B.R. : Il faut raisonner au cas par cas. Nous sommes six conseillers généraux à Besançon. La présence de ces six élus n’est peut-être pas justifiée même si on relaie sur le terrain les politiques du Conseil général qui ont un effet sur la ville, qu’il s’agisse de notre implication dans le développement des cantines scolaires ou dans le versement du R.M.I. Toutefois, la municipalité a des marges de manœuvre plus importantes que les nôtres pour agir sur son territoire. À mon avis, on peut imaginer fondre les compétences quand le conseiller général intervient dans le périmètre d’une ville ou d’une communauté d’agglomération.
En revanche, en milieu rural, il est nécessaire de maintenir la présence du conseiller général. Si on ne constitue que des communautés de communes, les élus n’auront jamais les moyens de travailler. Il est important que les maires en milieu rural aient un interlocuteur qui porte leur voix à un plus haut niveau.
L.P.B. : Comment jugez-vous l’implication de la Ville de Besançon dans le quartier de Planoise ?
B.R. : L’implication de la Ville est forte. Cela se voit dans les équipements de quartiers. Il y a un théâtre, une zone franche urbaine qui est là. La municipalité fait beaucoup pour le cadre de vie. Mais là où ça pêche, sur un quartier comme Planoise, c’est quand à l’échelle nationale on décide de réduire la présence policière. Je prends un exemple très simple : chaque soir en été, nous assistons au ballet des scooters dans Planoise. C’est une question de sécurité et de tranquillité. Si les jeunes en faisaient autant au centre-ville, le problème serait vite réglé. Ici, il y a une forme de tolérance liée à une présence policière insuffisante. Ajoutons à cela que le commissariat est “caché”, ce qui donne probablement le sentiment à quelques-uns qu’ils sont les rois dans le quartier. À des descentes de police ponctuelles, je préférerais une présence permanente, affirmée, de policiers pour instaurer un climat de confiance. Ce rapport de proximité serait important tant pour les policiers qui pourraient prendre le temps de connaître les habitants, que pour la population de Planoise. C’est une politique de bien-être qui fait défaut. On met les policiers dans des positions impopulaires alors qu’ils n’ont pas les moyens de faire leur travail.
L.P.B. : Militante socialiste, vous étiez élue à Lyon avant d’arriver à Besançon. Votre avenir politique est dans cette ville ou ailleurs ?
B.R. : J’ai passé une partie de mon enfance en Algérie avant de rejoindre la Haute-Savoie. Lyon est la ville de mes études. Comme ancienne militante politique, je suis arrivée à Besançon pour des raisons personnelles. Je n’ai pas l’intention de quitter cette ville. Quand on fait de la politique, il faut éviter de changer d’endroit sans arrêt.

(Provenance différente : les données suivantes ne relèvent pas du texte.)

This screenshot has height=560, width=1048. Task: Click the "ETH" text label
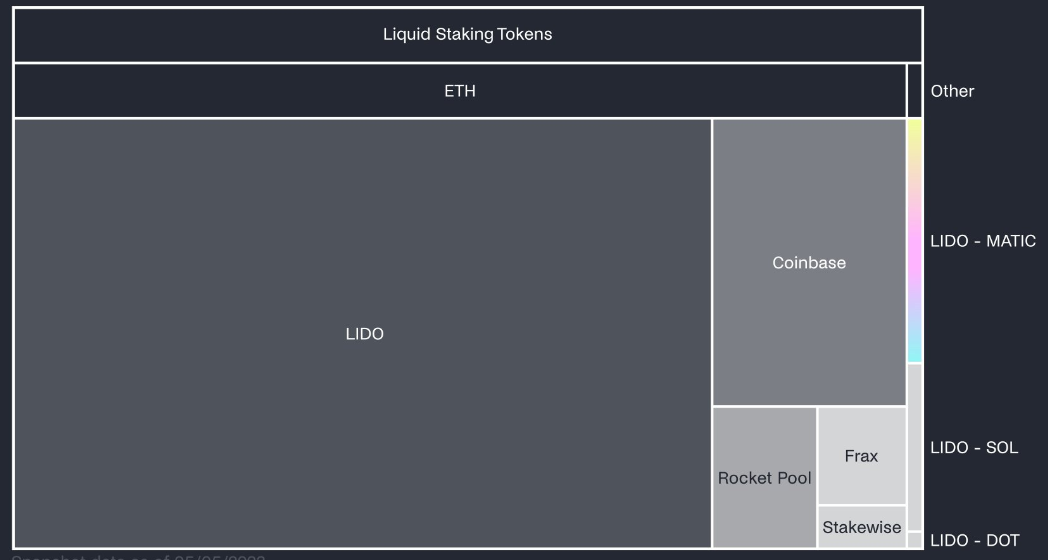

L.P.B. : Qu’est-ce qui vous séduit à Besançon ?
B.R. : Il y a quelque chose de saisissant dans cette ville. C’est la ville des inventeurs sociaux avec Fourier, Proudhon, Hugo pour ne citer que ceux-là. Pour ma part, je connaissais Besançon par les conflits de Lip. Peu de villes en France ont un tel passé social. C’est une richesse exceptionnelle. C’est dans cette direction “sociale” qu’il faudrait continuer à travailler, car c’est cela qui nous distingue des autres villes et pas seulement le patrimoine bâti.
L.P.B. : Vous êtes professeur de philosophie. La philosophie n’est-elle pas la grande absente de la politique ?
B.R. : Les politiques et la politique sont empreints d’économie et rarement de philosophie. C’est un de nos problèmes. L’action manque de sens et de direction. Pourquoi on agit ainsi, au nom de quoi ? Où va-t-on ? On ne répond pas suffisamment à ces questions avant d’agir en politique. C’est un problème de culture. Mais le système est tel que nous l’avons fait. Or, les gens n’ont pas seulement besoin d’argent et de réalisation matérielle. La politique, ce n’est pas seulement investir dans des bâtiments, “des trucs” qui portent un nom, qu’on inaugure, histoire de laisser une trace de son passage. Il faut donner du sens à tout cela en sachant à quoi tout cela sert.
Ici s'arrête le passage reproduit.